Overview

SWE-AGI is an open-source benchmark for evaluating end-to-end, specification-driven construction of production-scale software systems in MoonBit. Tasks require agents to build standards-compliant systems (parsers, interpreters, binary decoders, and SAT solvers) from explicit specifications under a fixed API scaffold.

The benchmark is designed to prioritize reasoning over retrieval. Many target systems are largely absent from the current MoonBit ecosystem, so progress depends on sustained specification understanding, architecture decisions, and long-horizon implementation.

Benchmark Scope

22
Tasks
7
Task Categories
Weeks-Months
Typical Engineering Workload

As described in the paper, SWE-AGI includes 22 tasks across seven categories:

  • Template and domain-specific languages
  • Data serialization and configuration formats
  • Markup and document formats
  • Programming language front-ends
  • Binary formats and streaming decoders
  • Networking and protocol state machines
  • Automated reasoning and SAT solving

Task Structure

Each task is packaged as a starter repository with a fixed interface:

tasks/<task>/
├── specs/                 # Normative specs and reference documents
├── TASK.md                # Goal, scope, acceptance criteria, constraints
├── *_spec.mbt             # Fixed API declarations + helper contracts
├── *_pub_test.mbt         # Public tests for local iteration
├── *_priv_test.mbt        # Private tests (held out in evaluation checkout)
├── moon.mod.json          # Package manifest and dependencies
└── moon.pkg.json          # Package lockfile (pinned deps)

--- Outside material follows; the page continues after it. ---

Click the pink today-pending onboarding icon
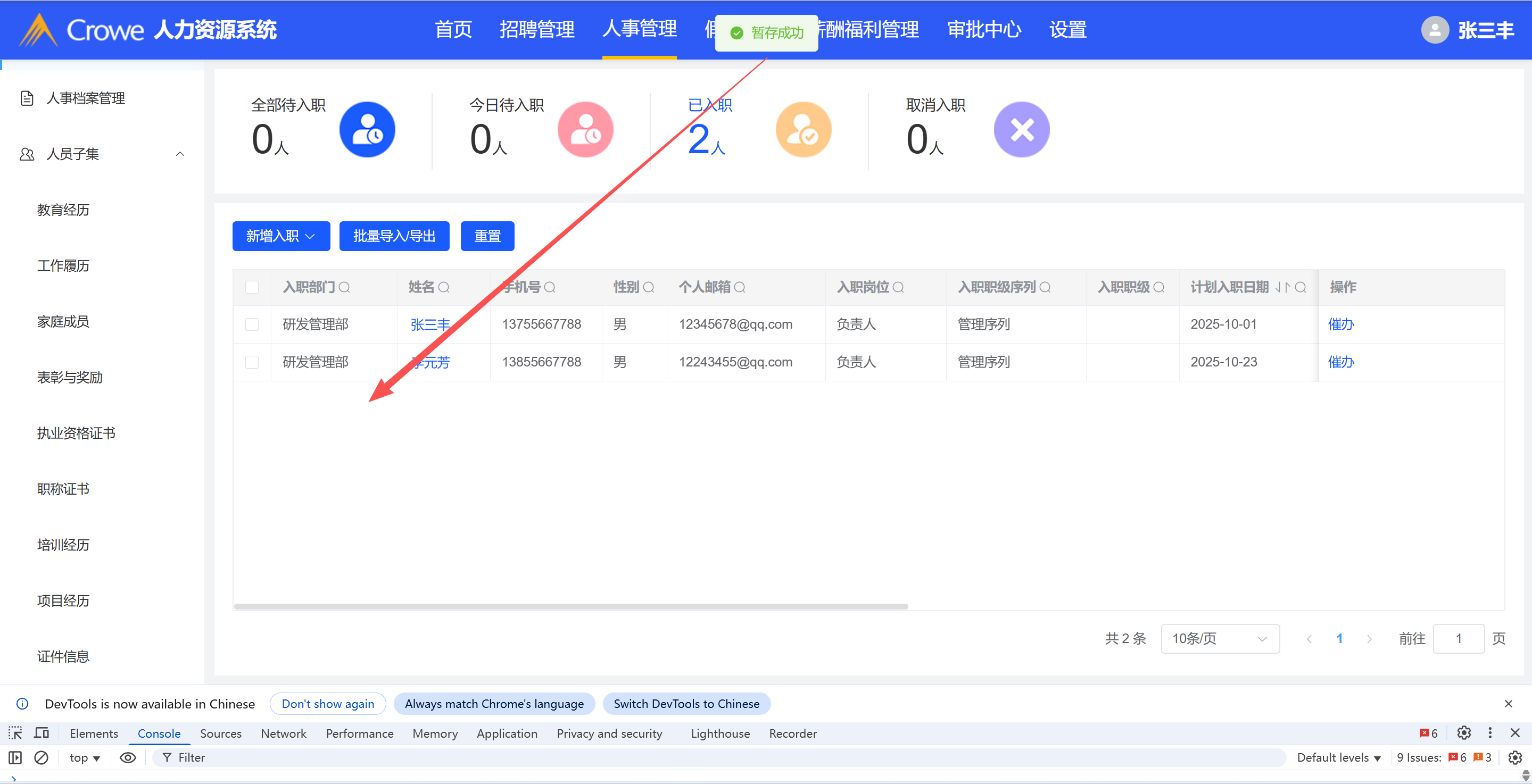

Agents iterate locally with public tests (typically a small visible subset), can add their own spec-grounded checks, and submit final solutions for hidden private-test scoring.

Evaluation Protocol

SWE-AGI evaluates correctness and robustness via hidden private tests executed through swe-agi-submit. The current paper does not include scored runtime or memory benchmarks.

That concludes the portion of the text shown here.